Том 3. Невинные рассказы. Сатиры в прозе - Страница 49
Но не в карете ехал, а шел себе скромно пешком Иван Самойлыч, и потому весьма естественно, что петербургский осенний вечер утрачивал в его глазах свой благонамеренный характер. Холодный и резкий ветер, дувший ему в самое лицо, не навевал на него сладостной дремоты, не убаюкивал его воспоминаниями детства, а жалобно и тоскливо стонал около него, нагло набрасывал ему на глаза капюшон его шинели и с видимым недоброжелательством насвистывал в уши один и тот же знакомый припев: «Озяб, бедный человек! хорошо бы бедному человеку у огня да в теплой комнате! да нет у него ни огня, ни теплой комнаты, озяб, озя-яб, бедный человек!»
Конечно, и в ступающем по грязи человечестве рождались кой-какие мысли по поводу дождя, ветра, слякоти и других неприятностей, но это были скорее мысли черные и неблагонамеренные, вращавшиеся большею частью около того пункта, что есть, дескать, в мире, и даже в самом Петербурге, люди сытые, которые едут теперь в каретах, которые сидят себе покойно в театрах или просто дома один на один с нежною подругою; но что этот господин, едущий в карете, мигающий из кресел смазливенькой и затейливо поднимающей ножку актрисе, сидящий один на один с миловидной подругой и прочая, — вовсе не оно, странствующее во мраке грязи и невежества человечество, а совсем иной, совершенно ему незнакомый господин…
«Что же за доля моя горькая! — думал Иван Самойлыч, всходя по грязной и темной лестнице в четвертый этаж, — ни в чем-то мне счастия нет… право, лучше бы не ехать сюда, оставаться бы в деревне! А то и голодно-то, и холодно…»

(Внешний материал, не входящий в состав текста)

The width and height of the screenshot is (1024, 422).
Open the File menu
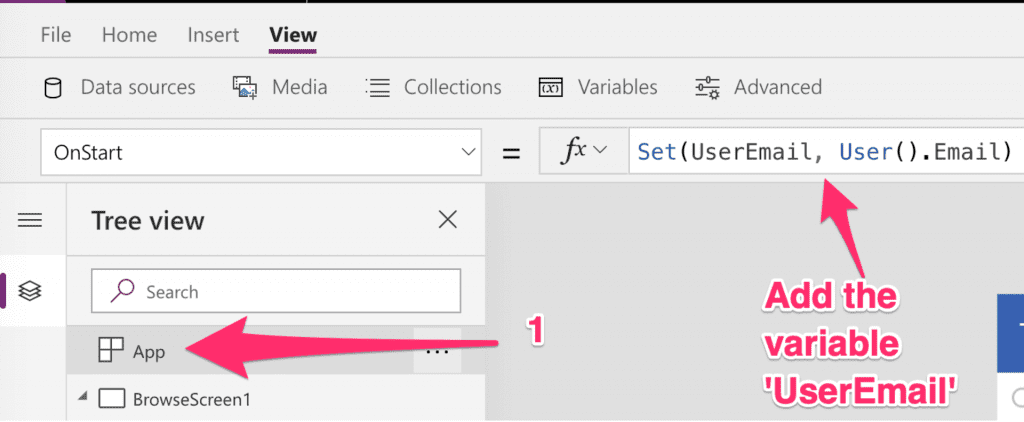point(56,35)
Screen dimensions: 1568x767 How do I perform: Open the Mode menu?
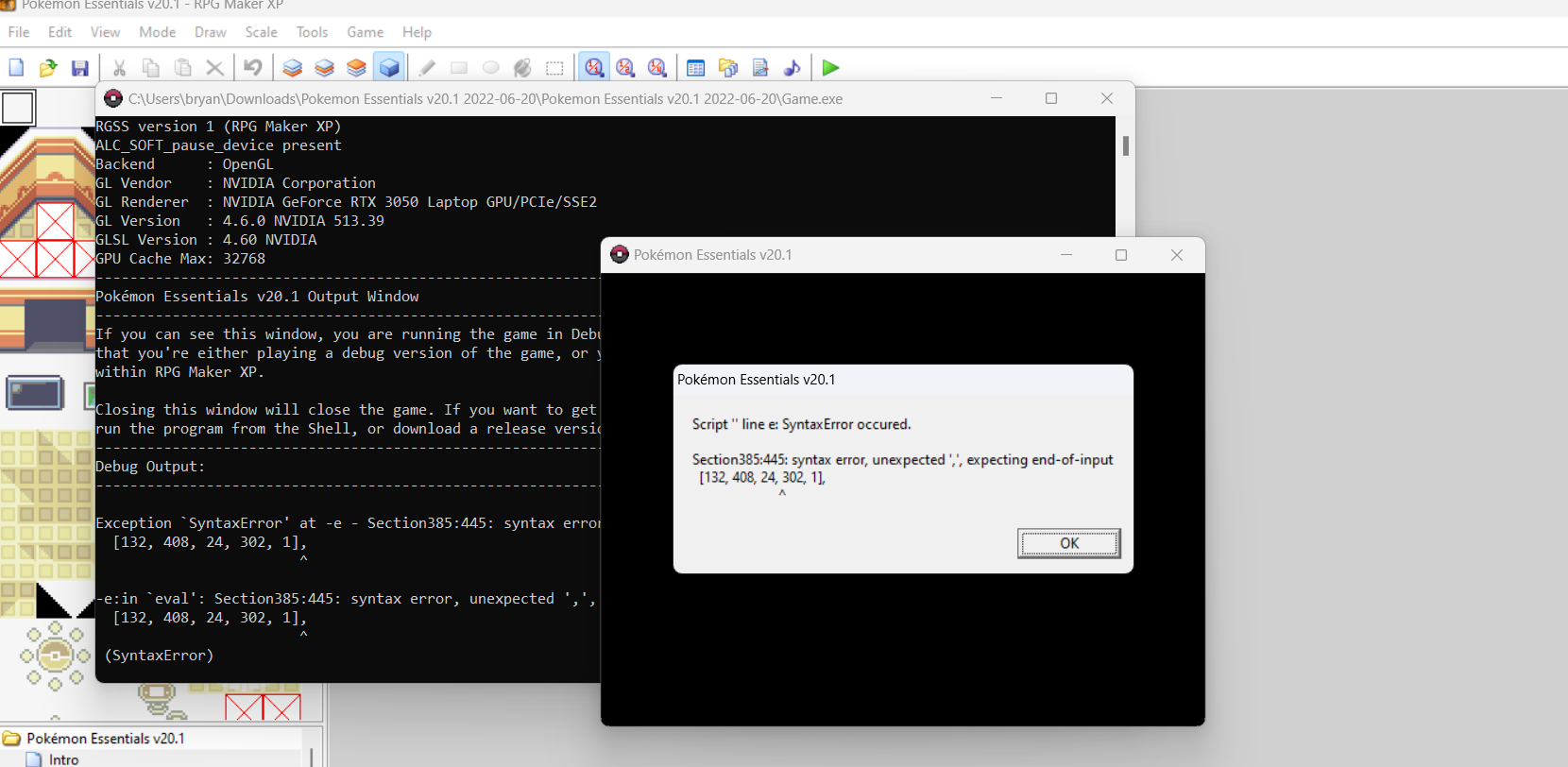157,32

В дверях его встретила хозяйка квартиры, Шарлотта Готлибовна Гётлих, у которой он нанимал весьма маленькую комнату с одним подслеповатым окном, выходившим на самую помойную яму. Шарлотта Готлибовна взглянула на него недоверчиво и покачала головой; в первой комнате раздавались шумные голоса собравшихся нахлебников: голоса эти неприятно поразили слух Ивана Самойлыча. С некоторого времени он стал как-то задумчив, сделался мизантропом, убегал всякой компании и вообще вел себя довольно странно.
И нынче, как всегда, пробрался он потихоньку в свою комнату, молча выпил поданный ему стакан чая, бессознательно выкурил обычную трубку вакштафа и начал думать… На этот раз мыслей оказалось нестерпимо много, и все такие чудные, одна другой страннее.

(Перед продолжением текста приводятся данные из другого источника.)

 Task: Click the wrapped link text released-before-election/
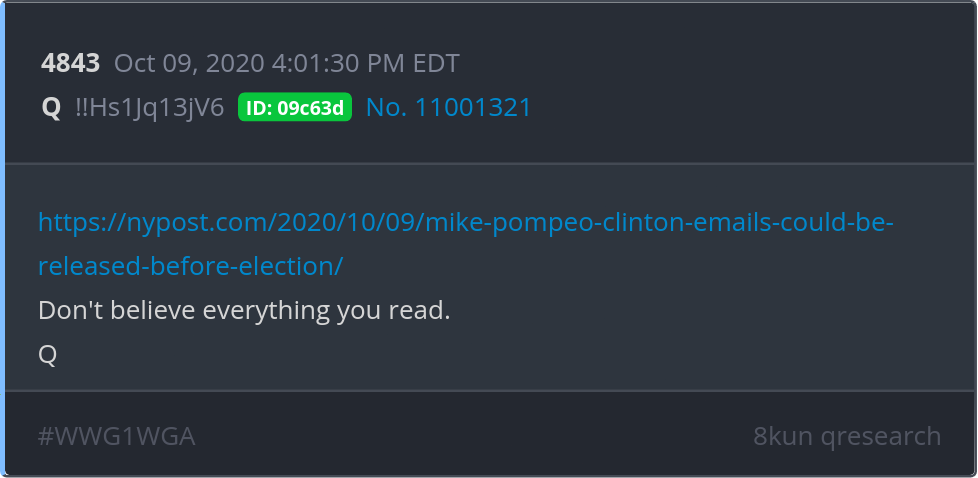(191, 266)
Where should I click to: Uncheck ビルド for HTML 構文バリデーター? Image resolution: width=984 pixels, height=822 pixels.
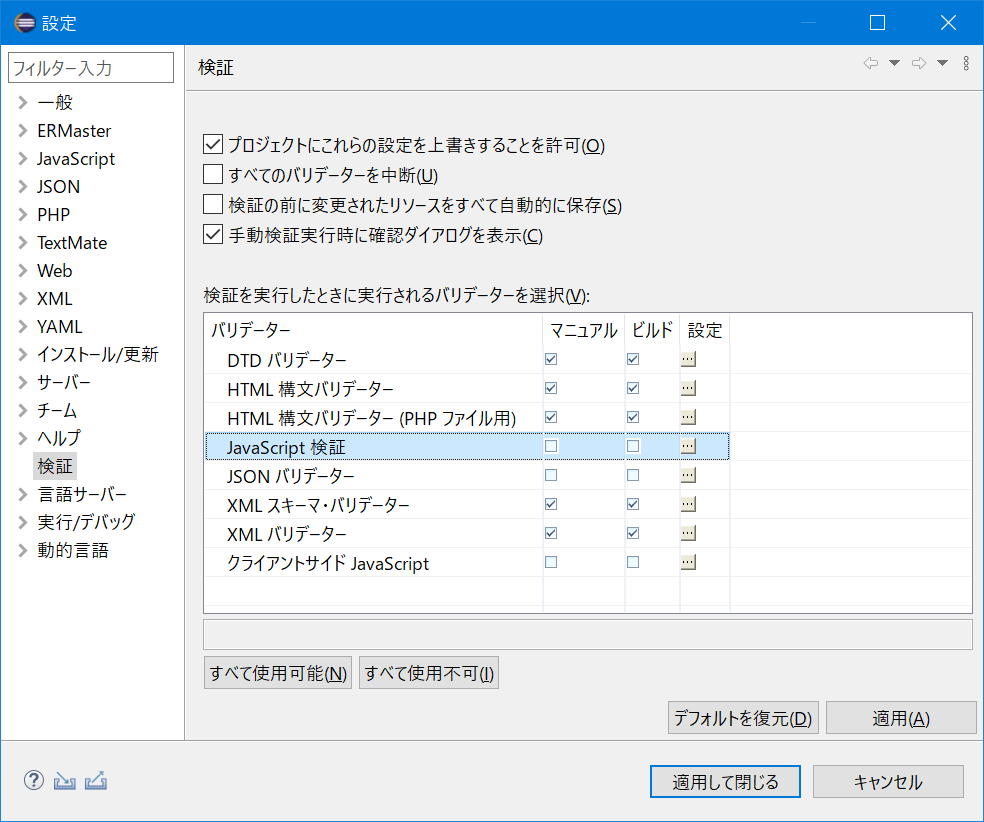(x=632, y=388)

В сущности, дело было чрезвычайно просто и немногосложно. Обстоятельства Ивана Самойлыча были так плохи, так плохи, что просто хоть в воду. Россия — государство обширное, обильное и богатое — да человек-то глуп, мрет себе с голоду в обильном государстве!
А тут, кроме безденежья, еще и другие горести завязались и окончательно сбили с толку героя нашего. Припоминая все, что сделал он со времени отбытия из дома родительского в обеспечение своего голодного желудка, господин Мичулин впервые усомнился, действительно ли поступал он в этом деле как следует, и не обманывал ли себя насчет покорности, уклонения, добронравия и других полезных добродетелей.
Впервые, как будто бы сквозь сон, мелькнуло у него в мозгу, что отцовский кодекс житейской мудрости требовал безотлагательного и радикального исправления и что в некоторых случаях скорее нужен наскок и напор, нежели безмолвное склонение головы.
Но малый-то он был по преимуществу скромный и безответный, да притом же и оробел ужасно. Приехал он в Петербург из провинции; жизнь казалась в розовом цвете, люди смотрели умильно и добродетельно, скидали друг перед другом шляпы чрезвычайно учтиво, жали друг другу руки с большим чувством… И вдруг оказалось, что люди-то они все-таки себе на уме, такие люди, что в рот пальца им не клади! Ну, куда же тут соваться с системою смиренномудрия, терпения и любви!
И куда ни обернется он, за что ни схватится — все вокруг него глядит как будто самостоятельно. Шел он, например, давеча по Невскому — навстречу начальник отделения идет, и крест на шее, и вид такой привлекательный… А ведь еще молодой человек! Конечно, он уж и полноват, и с брюшком, а все-таки молодой человек. Вот и он тоже молодой человек, а не начальник отделения… Что за притча такая!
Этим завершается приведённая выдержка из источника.